The selection of the hydraulically connected injection formation and hydrocarbon bearing formation, such as a hydrocarbon bearing reservoir, may include identifying geologic trap configurations. In one or more embodiments, the selection of the hydraulically connected injection formation and hydrocarbon bearing formation may include determining if the geologic trap configuration is surrounded by impermeable rocks. Such determination may be made via characterization of formation parameters as described above.

The selection of a geologic trap configuration may include selection of a stratigraphic trap configuration. Non-limiting examples of geographic formations of one or more embodiments are displayed in FIGS. 2 and 3. The schematics of FIGS. 3 and 4 depicts a single hydrocarbon bearing formation in fluid communication with an injection formation.

FIG. 2 is a schematic of a syncline-anticline pair 200 that are in fluid communication via hydraulic connection 210. Synclines include a structural low 208 in folded regions that may be paired with an anticline as a structural high 212 that include hydrocarbons (HC). In one or more embodiments, the same geologic formation selected for a method of both sequestration of CO₂ and production of hydrocarbons has suitable porosity and permeability. In one or more embodiments, the injection formation 202 is an aquifer. The injection formation 202 may include an injection system 204 at a surface site of the injection formation. As described below, the injection system 204 may be in fluid communication with an injection well 206. In such configurations, an injection well 206 and a producing well 213 of a hydrocarbon bearing formation 214 may be independently disposed in the injection formation and hydrocarbon bearing formation, respectively.

_ _ _ _ _

- [Direction A]:
Answer these questions from the sequestration excerpt:
(i) What kind of geologic trap configuration may be selected?
(ii) In one or more embodiments, what is the injection formation 202?
(iii) What may the selection of the formations include determining about the geologic trap configuration?
- [Direction B]: Reproduce the sequestration excerpt between "The selection of a" and "an injection formation.", inclusive.

- [Material]:
_ _ _ _ _

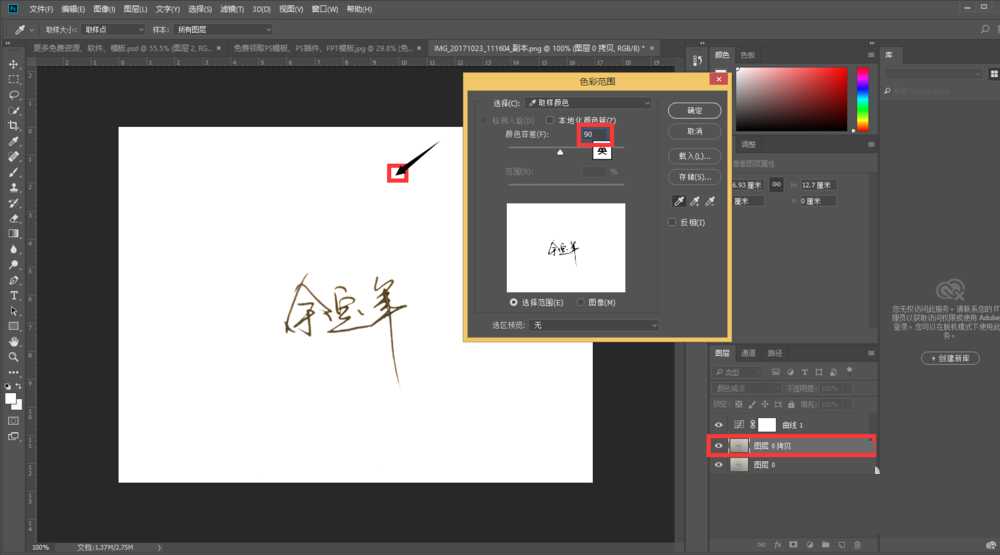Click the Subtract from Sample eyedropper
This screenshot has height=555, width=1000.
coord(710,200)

_ _ _ _ _

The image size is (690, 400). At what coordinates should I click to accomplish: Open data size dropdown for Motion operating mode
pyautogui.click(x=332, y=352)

_ _ _ _ _

- [Written reply A]:
(i) A stratigraphic trap configuration.
(ii) An aquifer.
(iii) Whether the geologic trap configuration is surrounded by impermeable rocks.

- [Written reply B]:
The selection of a geologic trap configuration may include selection of a stratigraphic trap configuration. Non-limiting examples of geographic formations of one or more embodiments are displayed in FIGS. 2 and 3. The schematics of FIGS. 3 and 4 depicts a single hydrocarbon bearing formation in fluid communication with an injection formation.